Stored records
○ ○ ○

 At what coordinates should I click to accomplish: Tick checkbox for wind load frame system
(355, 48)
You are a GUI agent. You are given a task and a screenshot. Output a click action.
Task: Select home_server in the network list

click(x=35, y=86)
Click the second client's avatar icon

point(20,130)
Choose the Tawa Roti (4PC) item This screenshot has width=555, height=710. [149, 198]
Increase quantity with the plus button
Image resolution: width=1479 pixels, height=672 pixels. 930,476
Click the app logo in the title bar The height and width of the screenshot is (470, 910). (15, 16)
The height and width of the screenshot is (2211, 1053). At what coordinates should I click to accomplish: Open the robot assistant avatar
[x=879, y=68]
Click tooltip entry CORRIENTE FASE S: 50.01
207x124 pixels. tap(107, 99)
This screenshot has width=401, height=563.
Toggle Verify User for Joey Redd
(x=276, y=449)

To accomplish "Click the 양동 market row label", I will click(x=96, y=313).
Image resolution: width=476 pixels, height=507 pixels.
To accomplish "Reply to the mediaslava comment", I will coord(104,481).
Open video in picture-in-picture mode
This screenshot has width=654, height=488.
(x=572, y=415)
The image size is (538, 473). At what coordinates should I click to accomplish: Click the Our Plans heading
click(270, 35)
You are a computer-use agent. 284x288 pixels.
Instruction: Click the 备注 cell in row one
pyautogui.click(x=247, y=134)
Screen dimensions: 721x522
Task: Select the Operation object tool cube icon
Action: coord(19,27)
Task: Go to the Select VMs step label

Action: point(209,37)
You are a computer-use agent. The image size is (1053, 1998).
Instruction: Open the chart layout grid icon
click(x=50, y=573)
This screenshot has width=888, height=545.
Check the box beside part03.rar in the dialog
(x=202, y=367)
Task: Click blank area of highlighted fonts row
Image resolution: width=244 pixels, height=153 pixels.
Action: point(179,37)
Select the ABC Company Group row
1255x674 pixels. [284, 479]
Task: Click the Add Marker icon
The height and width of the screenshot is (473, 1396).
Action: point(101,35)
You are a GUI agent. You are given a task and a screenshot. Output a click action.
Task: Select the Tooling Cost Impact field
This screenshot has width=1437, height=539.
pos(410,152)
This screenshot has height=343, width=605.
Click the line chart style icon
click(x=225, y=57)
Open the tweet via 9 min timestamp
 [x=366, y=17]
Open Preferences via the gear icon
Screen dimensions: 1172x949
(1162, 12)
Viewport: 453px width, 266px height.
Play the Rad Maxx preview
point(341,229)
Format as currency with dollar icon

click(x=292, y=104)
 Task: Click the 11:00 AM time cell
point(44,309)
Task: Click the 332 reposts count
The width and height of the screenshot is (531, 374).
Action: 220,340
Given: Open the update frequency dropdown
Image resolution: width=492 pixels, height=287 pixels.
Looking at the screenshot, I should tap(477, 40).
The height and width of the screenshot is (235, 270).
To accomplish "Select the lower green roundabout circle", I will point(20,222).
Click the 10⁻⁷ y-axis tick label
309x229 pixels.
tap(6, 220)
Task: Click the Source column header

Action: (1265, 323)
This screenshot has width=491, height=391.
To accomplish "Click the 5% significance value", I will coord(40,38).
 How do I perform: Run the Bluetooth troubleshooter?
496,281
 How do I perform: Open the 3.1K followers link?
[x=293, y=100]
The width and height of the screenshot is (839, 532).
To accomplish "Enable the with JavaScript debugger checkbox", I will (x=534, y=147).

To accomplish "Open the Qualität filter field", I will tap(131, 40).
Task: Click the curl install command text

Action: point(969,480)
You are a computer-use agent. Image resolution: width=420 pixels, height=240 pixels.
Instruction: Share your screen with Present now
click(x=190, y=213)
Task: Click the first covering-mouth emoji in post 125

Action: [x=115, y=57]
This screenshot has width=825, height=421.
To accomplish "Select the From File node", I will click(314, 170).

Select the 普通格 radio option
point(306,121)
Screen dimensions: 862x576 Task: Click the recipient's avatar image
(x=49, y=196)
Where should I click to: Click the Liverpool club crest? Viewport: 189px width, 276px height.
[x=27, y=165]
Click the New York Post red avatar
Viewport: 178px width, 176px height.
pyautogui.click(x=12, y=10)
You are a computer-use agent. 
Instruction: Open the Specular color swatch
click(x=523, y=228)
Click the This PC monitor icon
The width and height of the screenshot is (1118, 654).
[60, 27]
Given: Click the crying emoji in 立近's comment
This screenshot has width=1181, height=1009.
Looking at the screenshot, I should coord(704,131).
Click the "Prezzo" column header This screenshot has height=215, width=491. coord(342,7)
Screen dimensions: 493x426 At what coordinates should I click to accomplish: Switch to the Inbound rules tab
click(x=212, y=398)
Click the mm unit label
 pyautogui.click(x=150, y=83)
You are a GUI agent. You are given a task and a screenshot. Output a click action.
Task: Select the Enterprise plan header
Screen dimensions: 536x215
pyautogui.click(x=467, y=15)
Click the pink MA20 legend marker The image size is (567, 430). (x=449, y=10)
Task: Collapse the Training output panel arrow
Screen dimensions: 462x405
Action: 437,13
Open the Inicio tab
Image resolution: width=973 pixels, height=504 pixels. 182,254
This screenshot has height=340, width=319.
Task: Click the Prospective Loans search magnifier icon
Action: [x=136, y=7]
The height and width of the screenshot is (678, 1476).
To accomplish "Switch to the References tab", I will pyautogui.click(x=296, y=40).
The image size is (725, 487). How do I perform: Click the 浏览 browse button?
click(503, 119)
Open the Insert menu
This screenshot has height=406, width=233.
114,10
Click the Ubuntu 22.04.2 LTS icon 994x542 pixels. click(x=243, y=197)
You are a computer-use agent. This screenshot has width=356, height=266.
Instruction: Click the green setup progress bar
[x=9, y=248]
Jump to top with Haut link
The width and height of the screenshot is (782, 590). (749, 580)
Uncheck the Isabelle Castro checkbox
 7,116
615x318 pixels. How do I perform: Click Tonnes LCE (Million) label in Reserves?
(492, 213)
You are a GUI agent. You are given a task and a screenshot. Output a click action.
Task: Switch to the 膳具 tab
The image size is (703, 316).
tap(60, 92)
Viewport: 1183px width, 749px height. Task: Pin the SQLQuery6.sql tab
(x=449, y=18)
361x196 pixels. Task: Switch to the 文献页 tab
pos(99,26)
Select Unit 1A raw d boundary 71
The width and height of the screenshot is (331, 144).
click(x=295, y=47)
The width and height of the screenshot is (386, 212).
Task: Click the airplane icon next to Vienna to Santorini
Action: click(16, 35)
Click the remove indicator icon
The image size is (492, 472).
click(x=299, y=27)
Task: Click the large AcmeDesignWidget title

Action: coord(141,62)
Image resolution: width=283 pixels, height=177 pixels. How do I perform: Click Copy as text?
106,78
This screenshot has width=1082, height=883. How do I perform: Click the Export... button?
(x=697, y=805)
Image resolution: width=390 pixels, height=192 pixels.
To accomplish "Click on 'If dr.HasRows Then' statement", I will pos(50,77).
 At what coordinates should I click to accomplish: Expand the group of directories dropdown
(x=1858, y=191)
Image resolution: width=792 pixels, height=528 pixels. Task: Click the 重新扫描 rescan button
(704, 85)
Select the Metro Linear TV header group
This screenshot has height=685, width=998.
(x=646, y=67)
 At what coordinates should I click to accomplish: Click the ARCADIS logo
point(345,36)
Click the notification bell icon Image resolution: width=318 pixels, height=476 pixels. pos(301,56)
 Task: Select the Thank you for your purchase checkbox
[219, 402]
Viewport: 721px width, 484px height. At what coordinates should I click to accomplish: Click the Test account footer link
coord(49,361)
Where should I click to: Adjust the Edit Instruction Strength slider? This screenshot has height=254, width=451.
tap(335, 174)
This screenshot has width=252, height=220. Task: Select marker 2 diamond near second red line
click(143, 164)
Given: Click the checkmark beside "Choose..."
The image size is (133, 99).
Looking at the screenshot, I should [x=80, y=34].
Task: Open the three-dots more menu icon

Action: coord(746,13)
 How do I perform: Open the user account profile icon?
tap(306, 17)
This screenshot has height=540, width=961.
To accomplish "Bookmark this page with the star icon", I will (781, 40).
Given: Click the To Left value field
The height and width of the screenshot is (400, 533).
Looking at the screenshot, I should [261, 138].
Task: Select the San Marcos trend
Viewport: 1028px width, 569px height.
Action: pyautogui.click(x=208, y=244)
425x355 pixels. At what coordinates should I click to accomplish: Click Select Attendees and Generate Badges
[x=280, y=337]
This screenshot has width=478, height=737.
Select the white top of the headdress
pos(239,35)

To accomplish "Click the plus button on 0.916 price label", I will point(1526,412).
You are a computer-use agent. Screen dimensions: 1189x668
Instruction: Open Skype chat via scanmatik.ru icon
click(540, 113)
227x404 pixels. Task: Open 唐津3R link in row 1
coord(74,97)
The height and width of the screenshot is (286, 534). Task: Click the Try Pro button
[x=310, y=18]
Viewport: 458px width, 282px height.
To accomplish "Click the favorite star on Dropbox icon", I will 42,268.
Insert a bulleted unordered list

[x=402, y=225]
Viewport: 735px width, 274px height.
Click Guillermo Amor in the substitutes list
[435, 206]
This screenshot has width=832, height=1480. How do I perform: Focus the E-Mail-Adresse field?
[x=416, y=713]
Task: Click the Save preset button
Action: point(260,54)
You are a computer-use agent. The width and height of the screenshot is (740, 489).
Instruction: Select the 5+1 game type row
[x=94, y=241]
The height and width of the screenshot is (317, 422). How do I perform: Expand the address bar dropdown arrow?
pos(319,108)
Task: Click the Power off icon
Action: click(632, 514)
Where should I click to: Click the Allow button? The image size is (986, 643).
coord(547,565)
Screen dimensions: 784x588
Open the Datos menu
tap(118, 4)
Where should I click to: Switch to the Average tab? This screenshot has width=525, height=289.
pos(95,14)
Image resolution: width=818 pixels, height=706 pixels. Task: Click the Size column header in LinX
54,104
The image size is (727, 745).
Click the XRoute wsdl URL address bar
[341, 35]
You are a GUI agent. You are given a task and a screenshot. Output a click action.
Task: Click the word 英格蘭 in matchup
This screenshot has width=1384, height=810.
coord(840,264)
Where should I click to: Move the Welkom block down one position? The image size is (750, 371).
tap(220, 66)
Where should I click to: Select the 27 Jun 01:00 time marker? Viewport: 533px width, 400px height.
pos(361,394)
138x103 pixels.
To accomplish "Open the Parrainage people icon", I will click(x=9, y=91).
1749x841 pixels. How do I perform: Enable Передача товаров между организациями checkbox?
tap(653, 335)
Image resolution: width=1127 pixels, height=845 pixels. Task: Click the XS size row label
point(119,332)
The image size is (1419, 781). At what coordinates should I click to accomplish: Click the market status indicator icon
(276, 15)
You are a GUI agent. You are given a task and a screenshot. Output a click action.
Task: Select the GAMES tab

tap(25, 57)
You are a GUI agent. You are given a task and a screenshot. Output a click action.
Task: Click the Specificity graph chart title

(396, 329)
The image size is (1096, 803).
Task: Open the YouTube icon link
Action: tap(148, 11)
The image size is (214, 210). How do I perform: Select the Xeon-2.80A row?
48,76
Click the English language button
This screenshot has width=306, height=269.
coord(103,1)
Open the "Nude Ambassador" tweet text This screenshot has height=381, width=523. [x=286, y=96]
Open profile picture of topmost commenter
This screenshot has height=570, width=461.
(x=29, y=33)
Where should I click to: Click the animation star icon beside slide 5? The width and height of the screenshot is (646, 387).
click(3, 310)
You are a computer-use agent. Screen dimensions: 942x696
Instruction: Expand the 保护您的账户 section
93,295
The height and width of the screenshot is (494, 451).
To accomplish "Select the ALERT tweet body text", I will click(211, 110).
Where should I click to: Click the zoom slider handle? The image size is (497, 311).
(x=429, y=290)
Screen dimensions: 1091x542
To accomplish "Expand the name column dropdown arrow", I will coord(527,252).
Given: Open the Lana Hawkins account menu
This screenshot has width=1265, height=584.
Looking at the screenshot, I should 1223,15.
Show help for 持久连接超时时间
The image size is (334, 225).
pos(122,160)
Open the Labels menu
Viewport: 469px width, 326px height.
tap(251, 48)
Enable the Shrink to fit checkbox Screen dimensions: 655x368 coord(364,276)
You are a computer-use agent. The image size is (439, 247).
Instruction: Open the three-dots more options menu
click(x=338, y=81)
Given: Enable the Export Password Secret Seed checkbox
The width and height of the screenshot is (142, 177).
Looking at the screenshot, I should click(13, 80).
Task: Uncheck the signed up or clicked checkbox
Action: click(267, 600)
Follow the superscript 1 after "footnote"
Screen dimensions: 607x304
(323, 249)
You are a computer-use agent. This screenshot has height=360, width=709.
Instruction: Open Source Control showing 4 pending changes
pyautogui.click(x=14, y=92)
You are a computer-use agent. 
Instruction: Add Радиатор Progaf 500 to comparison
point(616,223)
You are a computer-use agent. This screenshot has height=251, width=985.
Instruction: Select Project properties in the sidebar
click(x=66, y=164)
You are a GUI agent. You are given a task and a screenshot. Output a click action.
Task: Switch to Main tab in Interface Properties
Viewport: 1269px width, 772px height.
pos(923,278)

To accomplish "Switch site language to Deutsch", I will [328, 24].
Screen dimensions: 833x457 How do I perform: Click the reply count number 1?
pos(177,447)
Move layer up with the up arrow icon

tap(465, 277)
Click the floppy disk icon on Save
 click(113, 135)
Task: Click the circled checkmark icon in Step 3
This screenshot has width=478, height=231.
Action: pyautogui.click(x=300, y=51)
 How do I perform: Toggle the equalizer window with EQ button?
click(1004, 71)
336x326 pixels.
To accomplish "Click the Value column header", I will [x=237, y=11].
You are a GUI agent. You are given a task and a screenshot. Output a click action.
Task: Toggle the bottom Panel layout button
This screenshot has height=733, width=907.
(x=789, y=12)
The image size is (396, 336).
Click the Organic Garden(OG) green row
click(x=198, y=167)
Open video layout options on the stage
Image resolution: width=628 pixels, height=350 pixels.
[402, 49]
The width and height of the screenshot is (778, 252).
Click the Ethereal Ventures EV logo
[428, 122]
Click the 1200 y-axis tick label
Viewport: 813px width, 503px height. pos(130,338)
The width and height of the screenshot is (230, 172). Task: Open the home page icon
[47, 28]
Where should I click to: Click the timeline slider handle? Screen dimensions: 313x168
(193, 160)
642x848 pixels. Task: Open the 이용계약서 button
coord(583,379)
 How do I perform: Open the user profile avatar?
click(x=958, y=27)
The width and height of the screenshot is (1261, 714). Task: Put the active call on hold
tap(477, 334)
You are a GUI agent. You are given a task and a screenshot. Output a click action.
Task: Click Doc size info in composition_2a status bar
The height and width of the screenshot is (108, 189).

○ ○ ○

### WORK REQUIRED:
Retype exactly the lines of the data above that fall between the line with "the ARCADIS logo" and the line with "You are a computer-use agent. The width", inclusive, and add nothing.

### OUTPUT FOR THIS EXERCISE:
 At what coordinates should I click to accomplish: Click the ARCADIS logo
point(345,36)
Click the notification bell icon Image resolution: width=318 pixels, height=476 pixels. pos(301,56)
 Task: Select the Thank you for your purchase checkbox
[219, 402]
Viewport: 721px width, 484px height. At what coordinates should I click to accomplish: Click the Test account footer link
coord(49,361)
Where should I click to: Adjust the Edit Instruction Strength slider? This screenshot has height=254, width=451.
tap(335, 174)
This screenshot has width=252, height=220. Task: Select marker 2 diamond near second red line
click(143, 164)
Given: Click the checkmark beside "Choose..."
The image size is (133, 99).
Looking at the screenshot, I should [x=80, y=34].
Task: Open the three-dots more menu icon

Action: coord(746,13)
 How do I perform: Open the user account profile icon?
tap(306, 17)
This screenshot has height=540, width=961.
To accomplish "Bookmark this page with the star icon", I will (781, 40).
Given: Click the To Left value field
The height and width of the screenshot is (400, 533).
Looking at the screenshot, I should [261, 138].
Task: Select the San Marcos trend
Viewport: 1028px width, 569px height.
Action: pyautogui.click(x=208, y=244)
425x355 pixels. At what coordinates should I click to accomplish: Click Select Attendees and Generate Badges
[x=280, y=337]
This screenshot has width=478, height=737.
Select the white top of the headdress
pos(239,35)

To accomplish "Click the plus button on 0.916 price label", I will point(1526,412).
You are a computer-use agent. Screen dimensions: 1189x668
Instruction: Open Skype chat via scanmatik.ru icon
click(540, 113)
227x404 pixels. Task: Open 唐津3R link in row 1
coord(74,97)
The height and width of the screenshot is (286, 534). Task: Click the Try Pro button
[x=310, y=18]
Viewport: 458px width, 282px height.
To accomplish "Click the favorite star on Dropbox icon", I will 42,268.
Insert a bulleted unordered list

[x=402, y=225]
Viewport: 735px width, 274px height.
Click Guillermo Amor in the substitutes list
[435, 206]
This screenshot has width=832, height=1480. How do I perform: Focus the E-Mail-Adresse field?
[x=416, y=713]
Task: Click the Save preset button
Action: point(260,54)
You are a computer-use agent. The width and height of the screenshot is (740, 489).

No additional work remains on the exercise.